Although the CIIDH researchers could not foresee precisely how the data they were collecting might be used in the future, they did know that it would be important to be able to examine multiple layers of an individual case and to help identify repeated mentions of the same victim in different sources. They were careful to structure the database in a way that made this possible. This also meant that the database retained all information from all sources—never discarding anything, even if it was repeated in another source.

The database was also designed for each decision made by an analyst to be recorded. For example, whether and how an analyst determined that an individual described in one source was the same as an individual described in another source was recorded as “meta-data” (data about data and related decisions) along with the content of the records themselves, so a complete audit trail from the original sources to analyses of the databases could be conducted.

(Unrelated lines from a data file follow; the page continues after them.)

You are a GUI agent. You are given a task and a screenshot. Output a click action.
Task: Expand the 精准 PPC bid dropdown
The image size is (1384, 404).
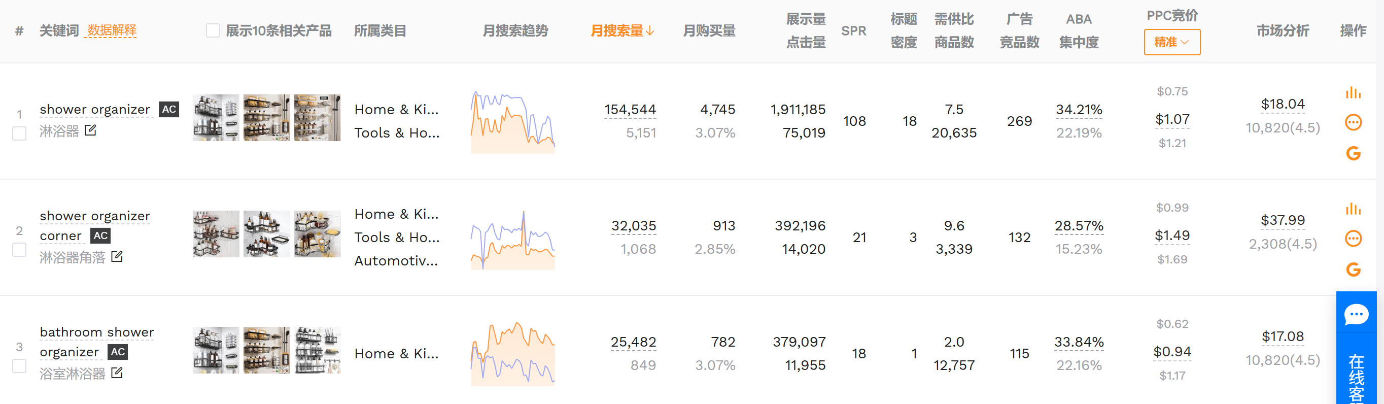point(1171,42)
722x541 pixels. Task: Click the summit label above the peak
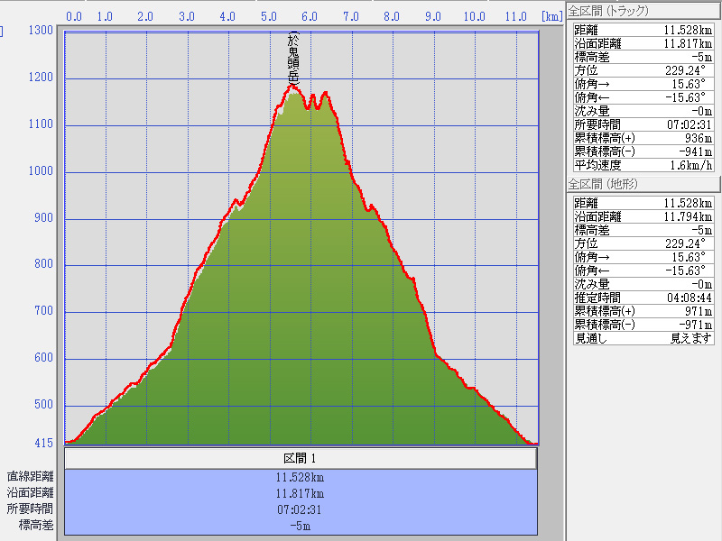click(x=292, y=60)
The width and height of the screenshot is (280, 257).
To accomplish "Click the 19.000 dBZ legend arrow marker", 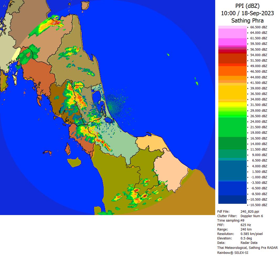I will [248, 133].
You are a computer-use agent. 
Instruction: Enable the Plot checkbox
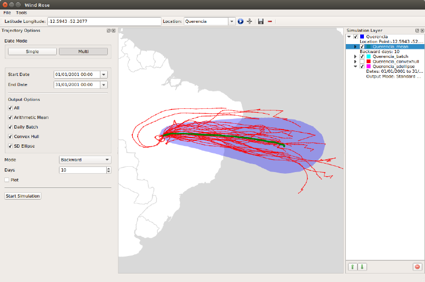pyautogui.click(x=7, y=180)
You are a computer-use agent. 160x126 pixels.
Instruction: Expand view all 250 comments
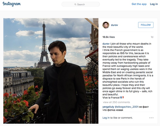pos(116,102)
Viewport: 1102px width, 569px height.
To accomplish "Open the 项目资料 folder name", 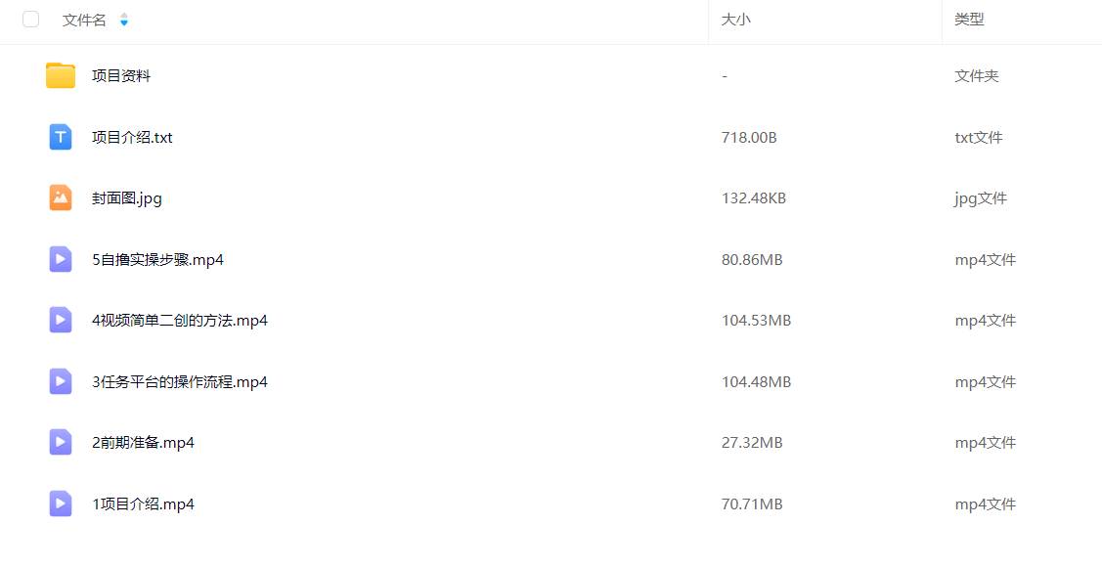I will 121,76.
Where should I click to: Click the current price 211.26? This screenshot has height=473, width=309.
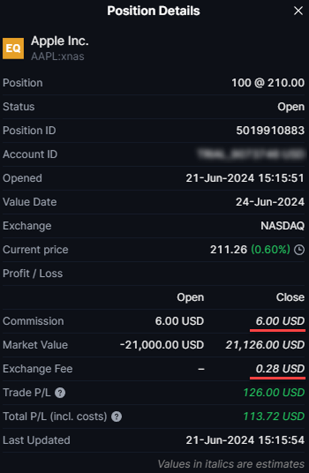228,250
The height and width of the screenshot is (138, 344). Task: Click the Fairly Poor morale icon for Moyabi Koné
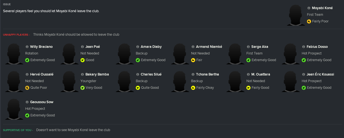point(309,21)
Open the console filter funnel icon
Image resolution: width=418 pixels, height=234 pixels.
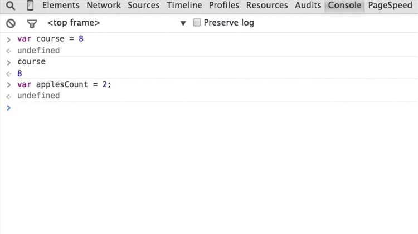pos(32,23)
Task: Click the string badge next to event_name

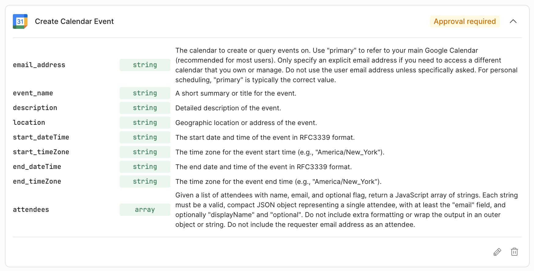Action: 145,93
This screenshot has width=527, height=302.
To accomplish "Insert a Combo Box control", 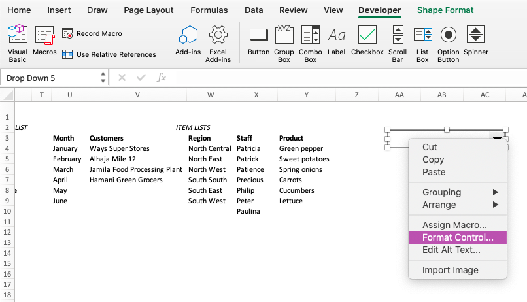I will coord(310,44).
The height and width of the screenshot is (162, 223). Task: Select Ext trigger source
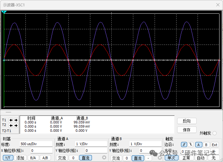pos(214,145)
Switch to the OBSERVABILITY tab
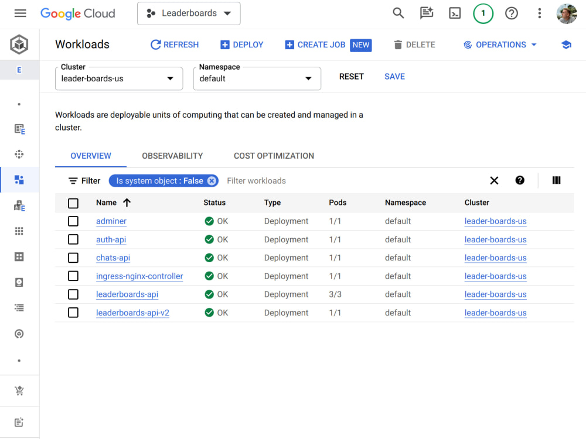586x439 pixels. click(x=172, y=156)
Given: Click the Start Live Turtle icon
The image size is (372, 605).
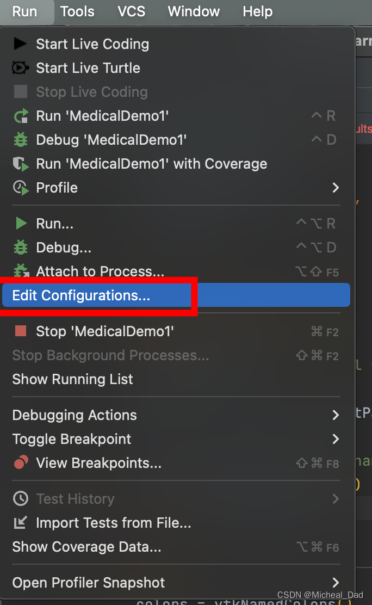Looking at the screenshot, I should tap(21, 68).
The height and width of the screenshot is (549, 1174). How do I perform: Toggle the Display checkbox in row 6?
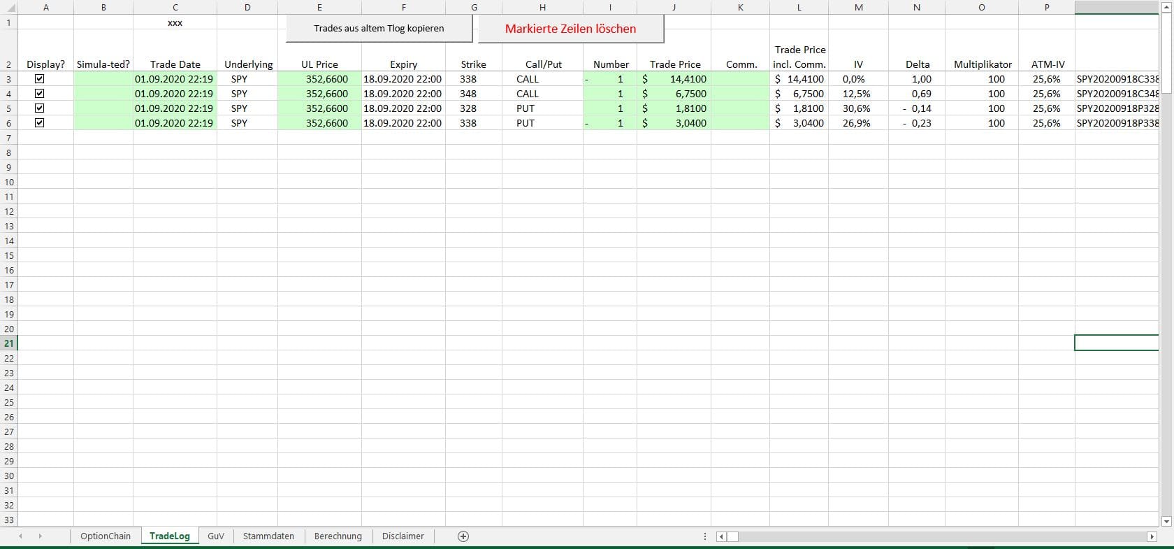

This careful attention to detail proved useful in the future, when researchers decided to use the data in ways the CIIDH team had not originally anticipated.

At the same time as the CIIDH team was gathering data on human rights violations, the United Nations was working to broker a peace accord between the Guatemalan government and the URNG (the umbrella organization of leftist rebel groups), officially ending the internal armed conflict.

This process took many years and resulted in multiple agreements. One of these, the Accord of Oslo, signed in 1994, specified the establishment of a Commission for Historical Clarification (CEH). The CEH was charged with clarifying “&hellipwith objectivity, equity and impartiality, the human rights violations and acts of violence connected with the armed confrontation that caused suffering among the Guatemalan people.” During the course of its work from 1997 to 1999, the CEH collected more than 11,000 interviews about the conflict. These interviews were conducted in the field, across the country. At the peak of its investigation, the CEH was managing 14 field offices. Ultimately, the CEH produced a 12-volume report, drawing on the individual testimonies as well as historical documents and other sources.

By 1997, Ball was advising both CIIDH and CEH on database design, structure, statistical analysis, and electronic security. He and his colleagues spent most of 1998 preparing two analytical reports: “State Violence in Guatemala, 1960–1996: A Quantitative Reflection” based on the CIIDH database, and the final section of the CEH report, based on an analysis of a combination of data from CEH, CIIDH, and a third human rights effort in Guatemala, the Catholic Church’s Recovery of Historical Memory (REMHI) project.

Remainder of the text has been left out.